Спустя десятилетия я использовал Брутон как прообраз воображаемого городка Клейвилля в своем романе «Муравейник» (эта книга в 2010 г. была удостоена литературной премии Хартленда как лучший роман об американской жизни, что стало для меня приятной неожиданностью). Со своей стороны, жители Брутона в знак благодарности назвали в мою честь местный природный парк. Это довольно большой заповедник, протянувшийся от города в одну сторону к Бёрнт-Корн-Крик (что означает «ручей Сожженного зерна»), где в ходе войны 1812 г. отряд индейцев-криков, известных как «Красные палки», разгромил отряд алабамских ополченцев, а в другую сторону – к ручью Мёрдер-Крик (ручей Убийства), где бандиты ограбили и убили группу первых поселенцев, которые ехали из Брутона в Пенсаколу за патронами.

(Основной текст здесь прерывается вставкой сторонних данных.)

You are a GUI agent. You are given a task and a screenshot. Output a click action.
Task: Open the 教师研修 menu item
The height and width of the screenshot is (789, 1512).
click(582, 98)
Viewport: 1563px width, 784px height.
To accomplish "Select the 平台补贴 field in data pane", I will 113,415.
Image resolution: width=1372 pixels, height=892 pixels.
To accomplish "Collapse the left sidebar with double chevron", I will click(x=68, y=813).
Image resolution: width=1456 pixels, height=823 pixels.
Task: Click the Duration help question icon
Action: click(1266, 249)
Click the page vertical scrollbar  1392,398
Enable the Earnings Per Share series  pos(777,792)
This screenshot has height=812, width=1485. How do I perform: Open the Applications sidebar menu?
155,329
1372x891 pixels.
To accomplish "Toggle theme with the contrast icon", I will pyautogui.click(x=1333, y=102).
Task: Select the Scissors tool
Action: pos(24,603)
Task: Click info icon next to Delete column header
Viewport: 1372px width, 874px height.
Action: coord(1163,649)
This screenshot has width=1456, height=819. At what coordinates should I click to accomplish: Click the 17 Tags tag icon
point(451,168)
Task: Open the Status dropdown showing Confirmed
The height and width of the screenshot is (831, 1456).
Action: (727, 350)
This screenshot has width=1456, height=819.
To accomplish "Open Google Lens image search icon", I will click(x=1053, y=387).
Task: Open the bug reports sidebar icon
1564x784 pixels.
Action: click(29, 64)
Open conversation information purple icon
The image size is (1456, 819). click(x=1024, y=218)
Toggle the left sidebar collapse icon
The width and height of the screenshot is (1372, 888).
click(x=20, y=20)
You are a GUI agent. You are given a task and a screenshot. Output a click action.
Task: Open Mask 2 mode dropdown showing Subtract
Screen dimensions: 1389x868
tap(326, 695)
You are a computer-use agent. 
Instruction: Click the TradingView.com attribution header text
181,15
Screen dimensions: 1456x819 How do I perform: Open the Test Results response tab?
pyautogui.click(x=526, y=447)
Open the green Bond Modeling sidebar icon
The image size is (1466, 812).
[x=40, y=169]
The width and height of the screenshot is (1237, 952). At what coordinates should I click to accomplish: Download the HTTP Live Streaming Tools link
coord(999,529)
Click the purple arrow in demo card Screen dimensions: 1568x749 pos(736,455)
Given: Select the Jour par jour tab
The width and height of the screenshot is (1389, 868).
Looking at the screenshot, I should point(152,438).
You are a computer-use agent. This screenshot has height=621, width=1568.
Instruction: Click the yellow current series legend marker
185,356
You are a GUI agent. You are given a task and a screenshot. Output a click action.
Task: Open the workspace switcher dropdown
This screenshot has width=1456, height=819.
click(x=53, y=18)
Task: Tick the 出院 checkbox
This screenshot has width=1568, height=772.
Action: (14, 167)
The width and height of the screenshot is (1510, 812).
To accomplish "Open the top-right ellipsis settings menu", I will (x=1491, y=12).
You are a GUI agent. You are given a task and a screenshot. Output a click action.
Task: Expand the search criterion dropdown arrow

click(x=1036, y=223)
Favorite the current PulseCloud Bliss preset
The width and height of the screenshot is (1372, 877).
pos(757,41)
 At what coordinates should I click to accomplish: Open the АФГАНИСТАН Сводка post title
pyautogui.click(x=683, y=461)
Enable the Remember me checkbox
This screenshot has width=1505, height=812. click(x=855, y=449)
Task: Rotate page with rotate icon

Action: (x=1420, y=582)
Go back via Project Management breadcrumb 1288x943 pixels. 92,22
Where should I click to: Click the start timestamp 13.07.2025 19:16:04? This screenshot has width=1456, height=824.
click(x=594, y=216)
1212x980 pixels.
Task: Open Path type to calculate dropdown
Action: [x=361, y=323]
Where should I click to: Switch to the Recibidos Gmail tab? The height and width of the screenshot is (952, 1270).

Я завоевал авторитет среди сверстников-тинейджеров благодаря тому, что первым среди бойскаутов в округе получил высшее звание – «орел». Я также входил в запасной состав школьной футбольной команды как защитник третьей линии (признаюсь, меня вызвали со скамейки запасных на поле лишь однажды – на последней минуте победного финального матча, и я по сей день с гордостью вспоминаю слова тренера: «Уилсон, встань на левый край!»). И, наконец, я умел руками ловить ядовитых «хлопковых ртов» – водяных щитомордников – и нередко демонстрировал их своим восхищенным товарищам. (Метод Уилсона, который я рекомендую только опытным взрослым людям, таков: дождитесь, когда змея начнет от вас уползать, отпиленной от метлы рукояткой придавите ее в районе головы, аккуратно перекатите рукоятку так, чтобы змеиная голова была надежно прижата к земле, затем цепко ухватите змею свободной рукой у основания головы, поднимите и бросьте в мешок хвостом вниз.) Среди своих ровесников с кличками Щербатый, Болтун и Рыжий я был награжден почетным именем Змей. «У нас, южан, так принято», – сказали они. Впоследствии такое же прозвище получил один знаменитый раннинбек[3 - Раннинбек – букв. «бегущий сзади», в американском футболе нападающий, находящийся на последней линии. – Прим. пер.], прославившийся своим умением проскальзывать сквозь ряды обороняющейся команды, как змея.
3
«Правильный» вид
Летом 1945 г., вскоре после моего шестнадцатого дня рождения, отец перевез нашу маленькую семью с побережья Мексиканского залива на 500 км на север Алабамы, где река Теннесси пересекает вереницу северо-центральных округов штата. Там, в небольшом портовом городке Декейтере и его окрестностях, передо мной открылся новый природный мир, который предопределил мою дальнейшую жизнь и научную карьеру.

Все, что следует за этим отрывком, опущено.